Global warming has become front-page news as scientists, policymakers and ordinary citizens debate what can be done to reduce its harmful effects. Remarkably, the connection between food and climate change is rarely discussed, even though research shows that agriculture and the food system overall is responsible for one-third of global greenhouse gas emissions, and dietary choices can equal the difference between driving an efficient sedan versus a large SUV. Bon Appétit Management Company is changing the national conversation and encouraging our chefs and guests to think about how their food choices could help reduce climate change.
After reviewing scientific literature and analyzing the supply chain for certain foods, we designed the Low Carbon Diet program.
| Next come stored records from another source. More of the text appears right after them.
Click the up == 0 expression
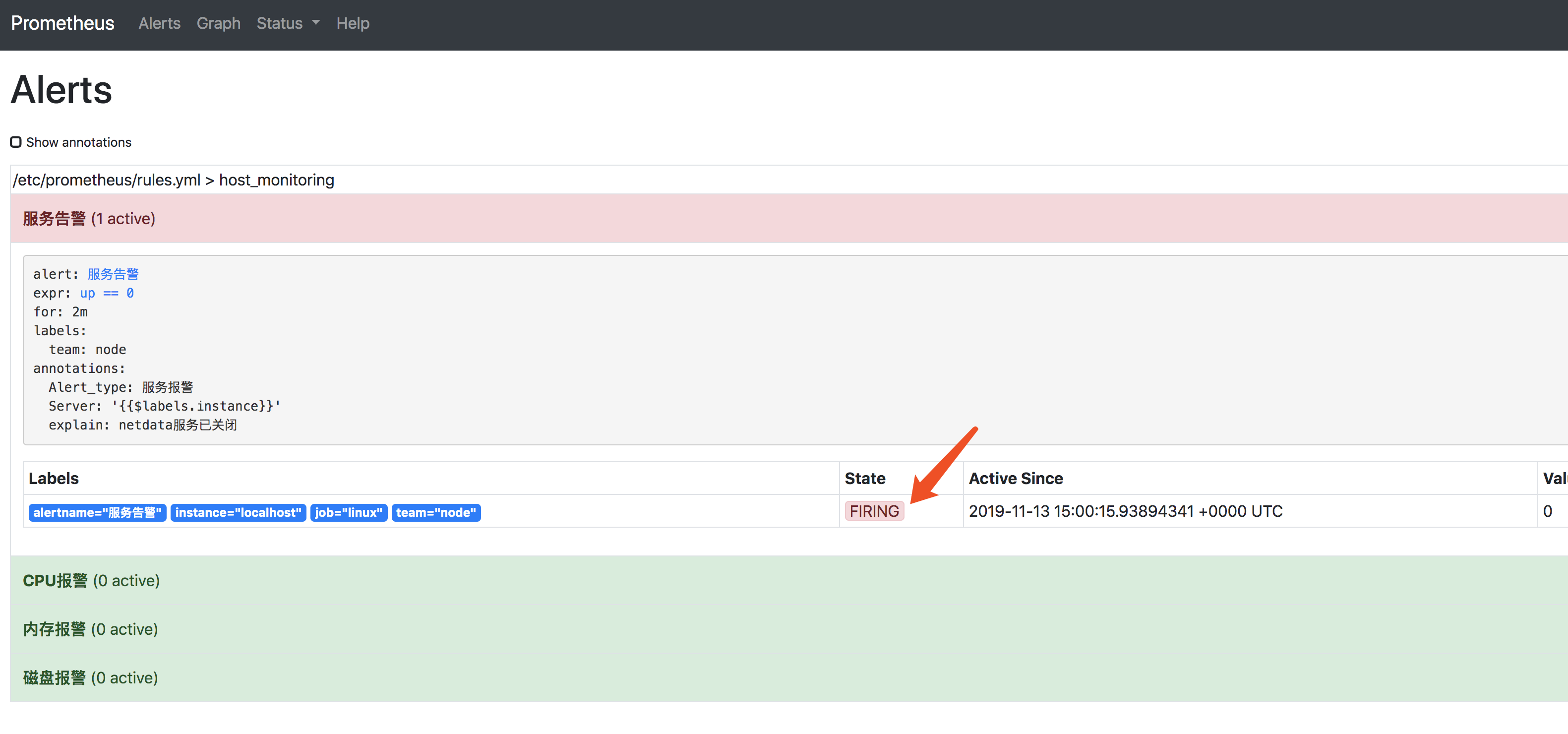 pos(107,293)
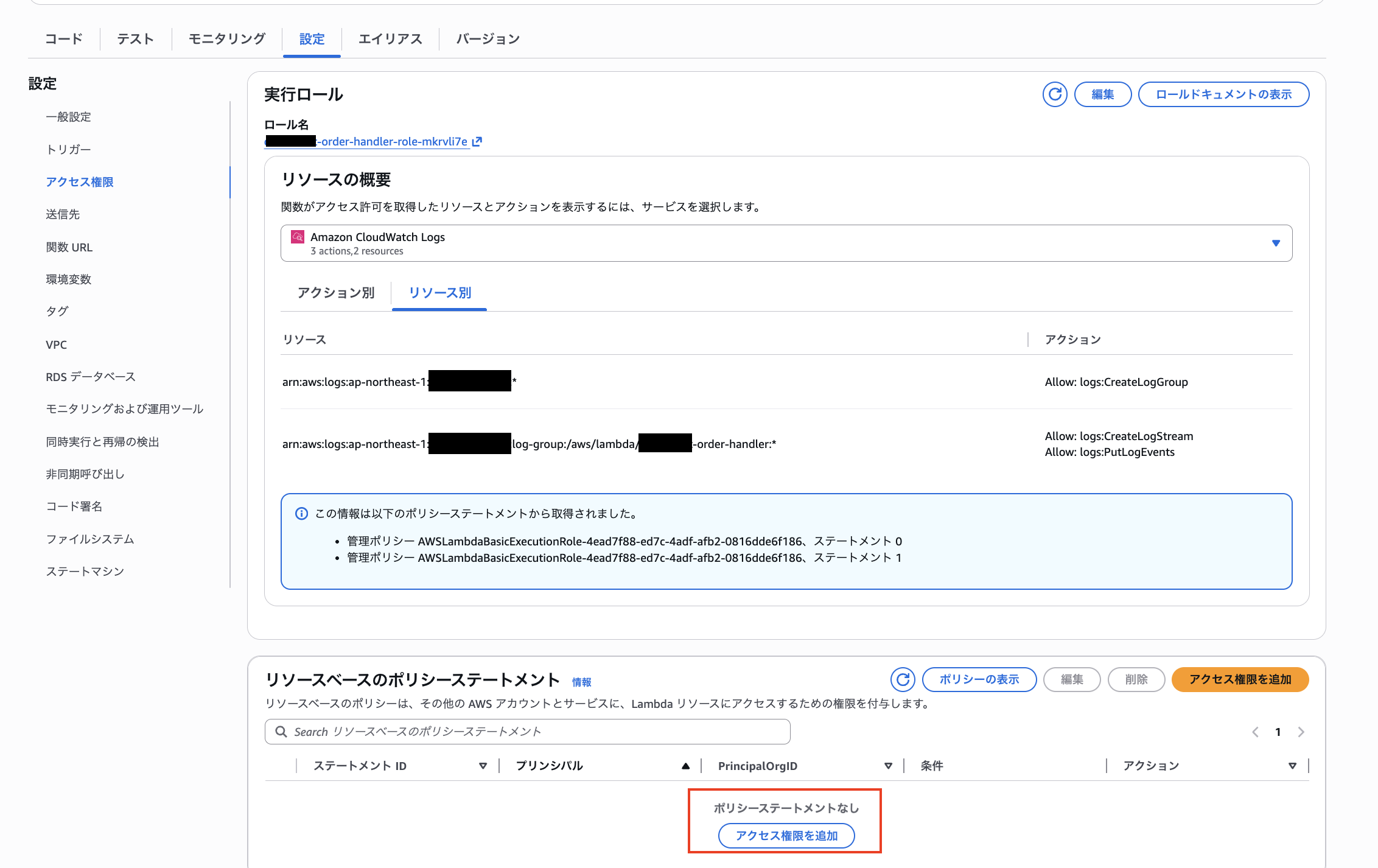This screenshot has width=1378, height=868.
Task: Refresh the resource-based policy statements list
Action: point(903,679)
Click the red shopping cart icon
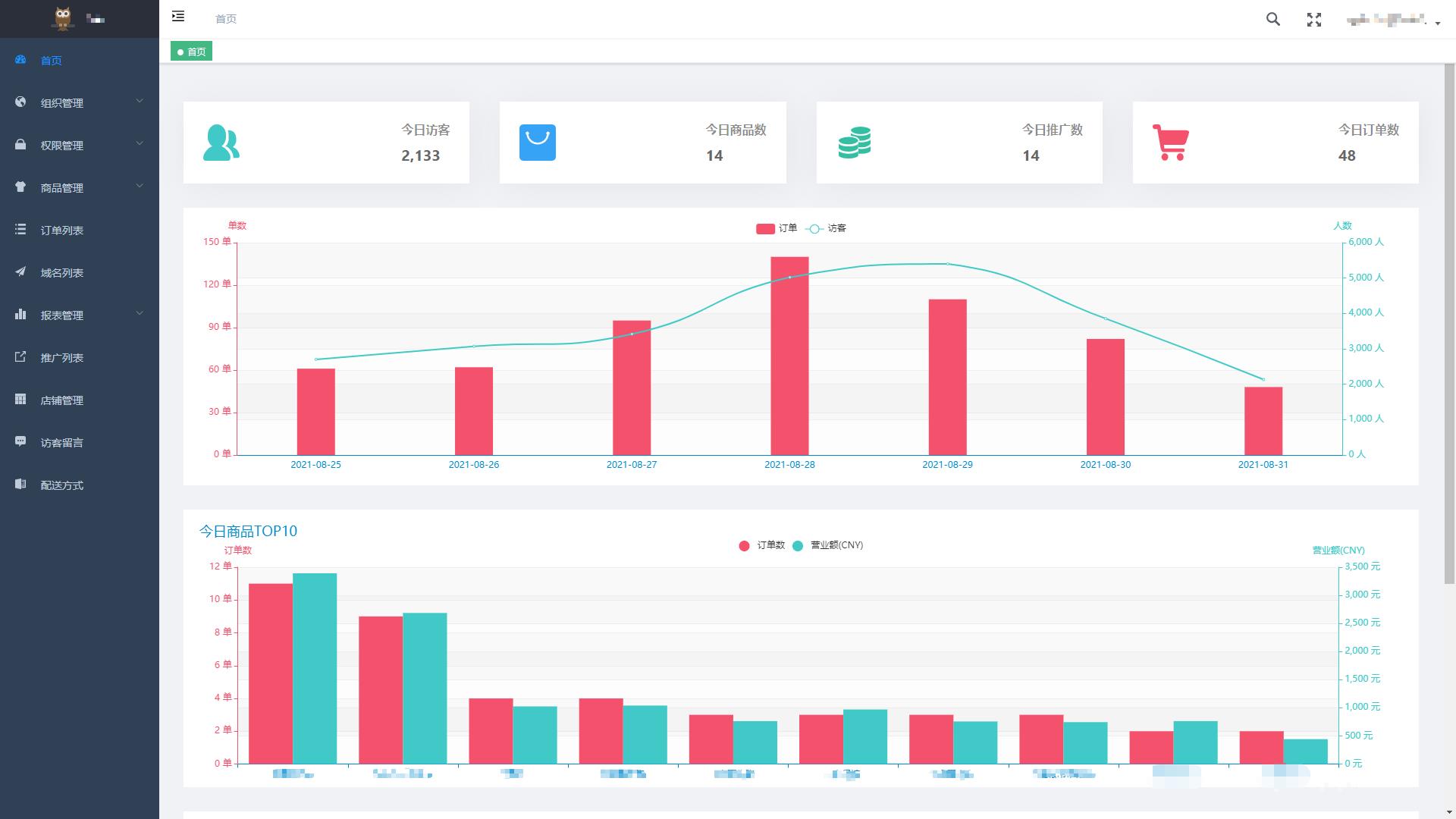 1170,143
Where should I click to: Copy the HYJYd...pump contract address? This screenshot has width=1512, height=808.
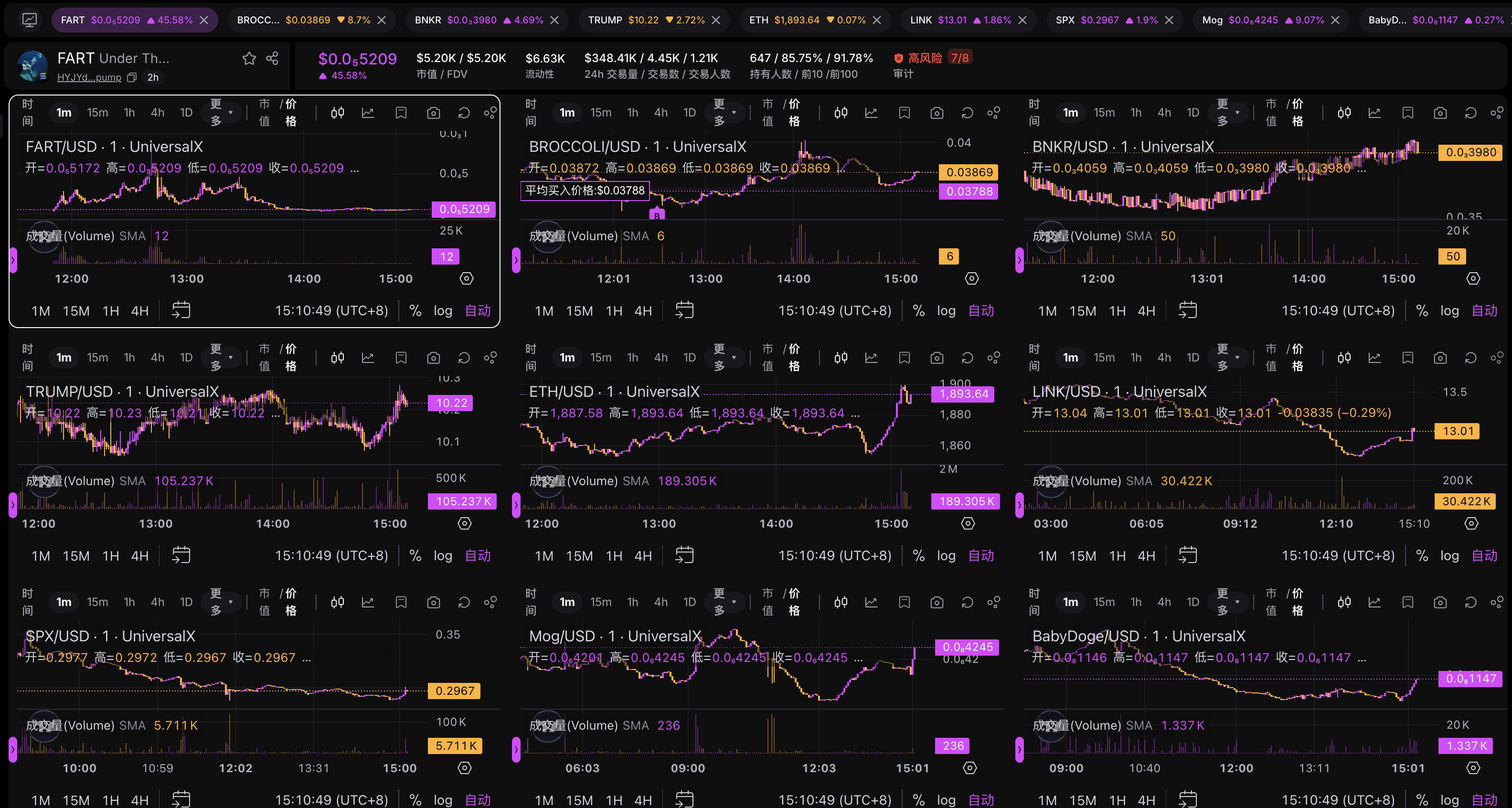132,77
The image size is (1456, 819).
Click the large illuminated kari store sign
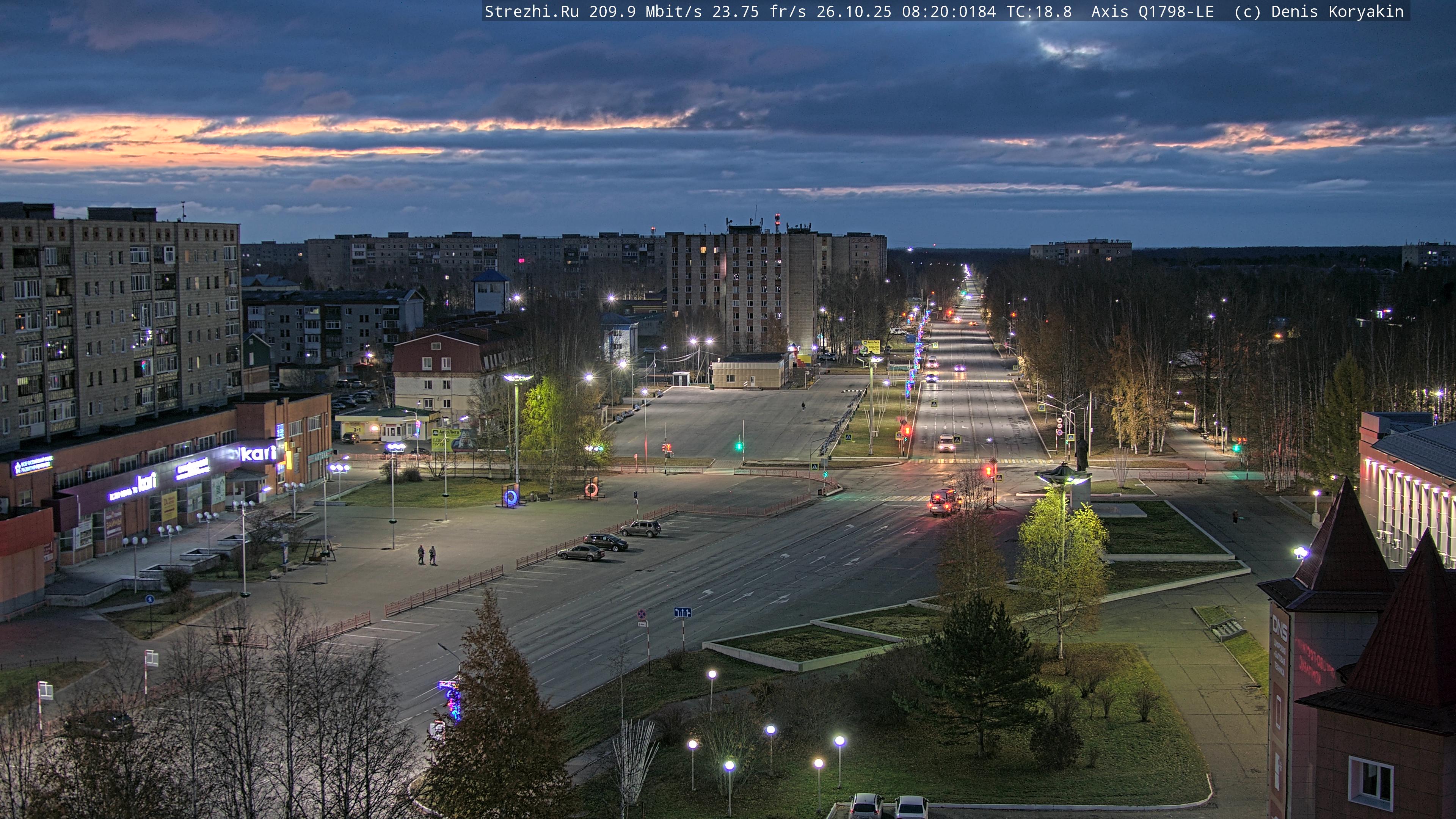(x=258, y=453)
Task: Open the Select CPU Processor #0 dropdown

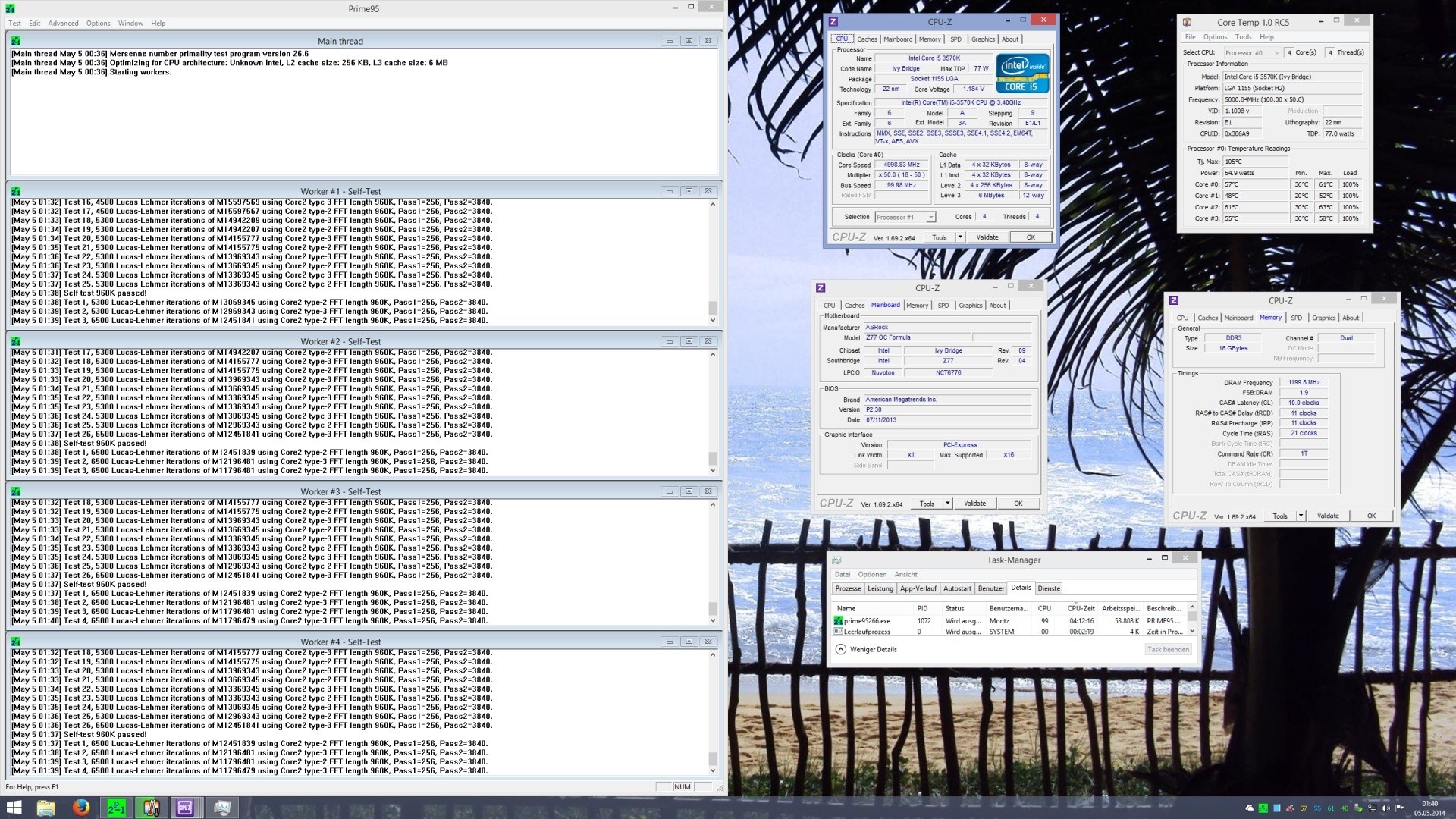Action: [x=1251, y=52]
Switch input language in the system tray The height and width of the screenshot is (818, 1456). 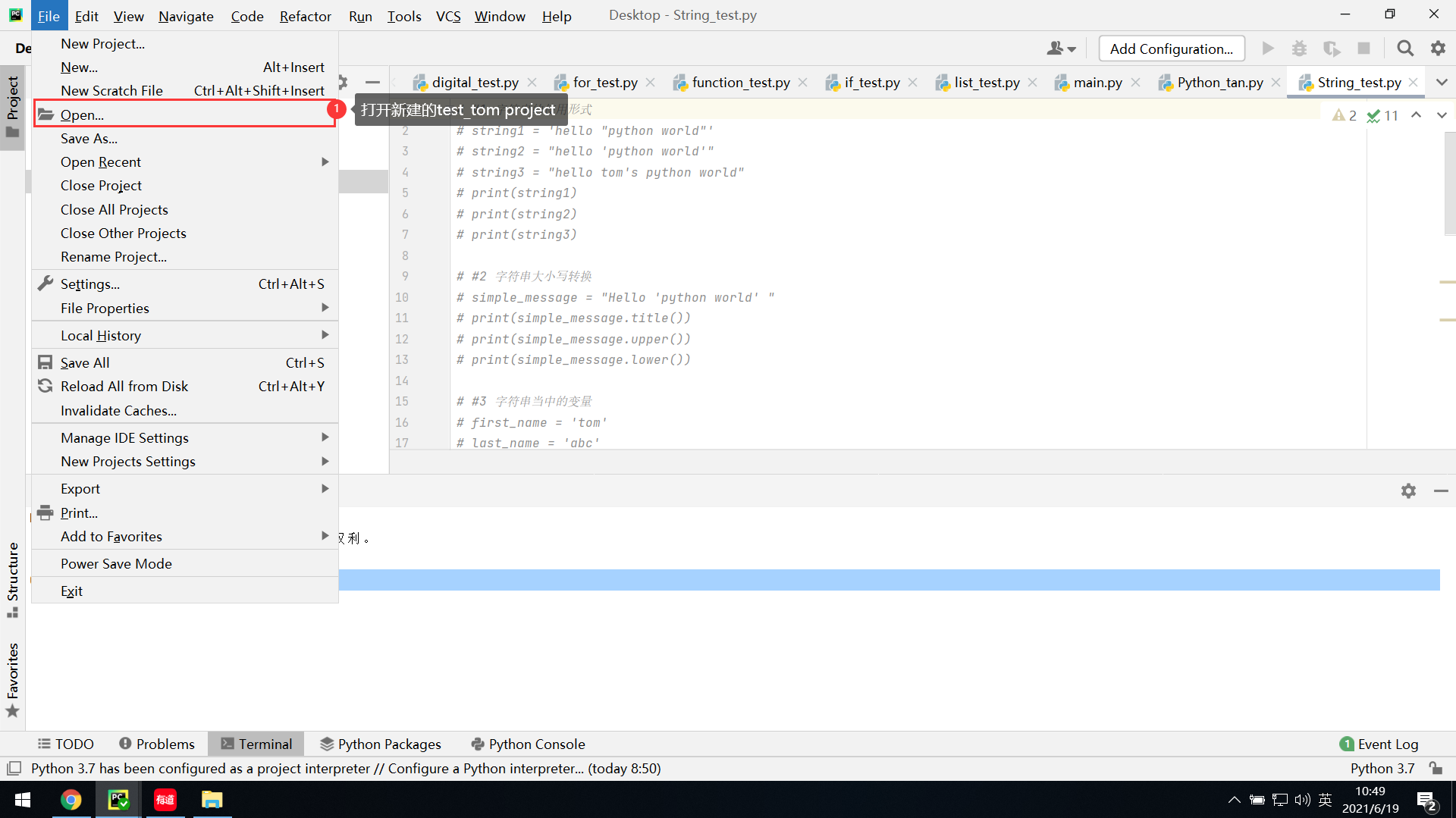coord(1325,799)
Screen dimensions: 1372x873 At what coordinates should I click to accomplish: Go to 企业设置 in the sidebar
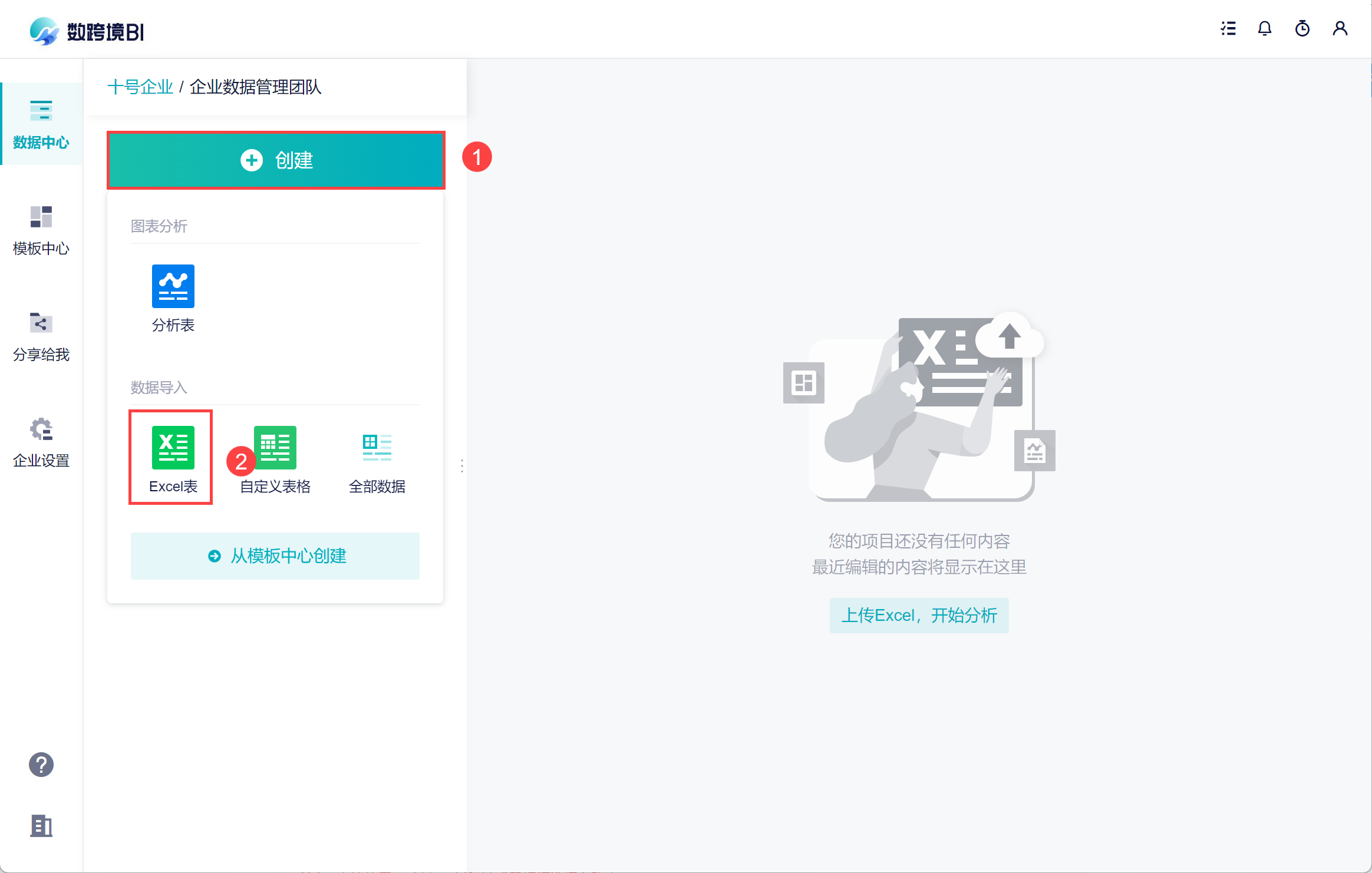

Our goal is to reduce greenhouse gas emissions created by the highest impact areas of our business by 25%. To achieve this, we have given our staff and guests meaningful tools to evaluate the global warming potential of different food choices.
The Low Carbon Diet is a three year project involving:
1. Bringing the issue of the food system’s impact on climate change to national prominence
2. Sourcing nearly all of our fruits, vegetables, meats, and water from North America
3. Providing science-based educational materials so our guests can make “lower carbon” food choices
4. Reducing food waste and innovating creative options for used frying oil and compostable vegetable matter
5. Auditing the energy and water efficiency of our kitchen equipment
6. Hosting an annual Low Carbon Diet Day to create awareness and spur our guests to make change
With the Low Carbon Diet, we are the first restaurant company to take responsibility for the connection between food and global warming.